== Records to use

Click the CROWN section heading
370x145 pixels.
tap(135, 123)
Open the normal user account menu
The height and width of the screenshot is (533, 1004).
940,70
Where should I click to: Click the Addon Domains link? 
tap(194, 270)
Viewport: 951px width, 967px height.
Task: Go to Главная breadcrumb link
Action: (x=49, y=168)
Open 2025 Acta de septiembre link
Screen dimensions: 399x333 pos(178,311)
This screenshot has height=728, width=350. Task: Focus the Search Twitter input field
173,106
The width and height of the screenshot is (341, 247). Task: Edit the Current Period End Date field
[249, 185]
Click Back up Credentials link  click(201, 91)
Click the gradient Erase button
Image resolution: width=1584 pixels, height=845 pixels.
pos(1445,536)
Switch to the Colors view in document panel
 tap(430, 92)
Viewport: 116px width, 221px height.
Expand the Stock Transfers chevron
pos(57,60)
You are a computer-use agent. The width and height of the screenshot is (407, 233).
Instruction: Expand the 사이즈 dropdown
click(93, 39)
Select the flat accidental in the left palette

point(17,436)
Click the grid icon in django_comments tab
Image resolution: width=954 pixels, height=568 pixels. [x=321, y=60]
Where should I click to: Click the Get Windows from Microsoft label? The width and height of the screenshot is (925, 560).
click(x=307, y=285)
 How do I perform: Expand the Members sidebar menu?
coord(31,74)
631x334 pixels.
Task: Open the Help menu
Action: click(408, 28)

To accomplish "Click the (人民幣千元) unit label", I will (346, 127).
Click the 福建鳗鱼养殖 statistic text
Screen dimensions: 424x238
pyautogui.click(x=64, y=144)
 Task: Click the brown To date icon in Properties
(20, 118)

====

What to work on =
Restate word for word only the lines above from the line containing "How do I perform: Expand" to the line containing "Click the 福建鳗鱼养殖 statistic text", both of them included.

Worked solution =
 How do I perform: Expand the Members sidebar menu?
coord(31,74)
631x334 pixels.
Task: Open the Help menu
Action: click(408, 28)

To accomplish "Click the (人民幣千元) unit label", I will (346, 127).
Click the 福建鳗鱼养殖 statistic text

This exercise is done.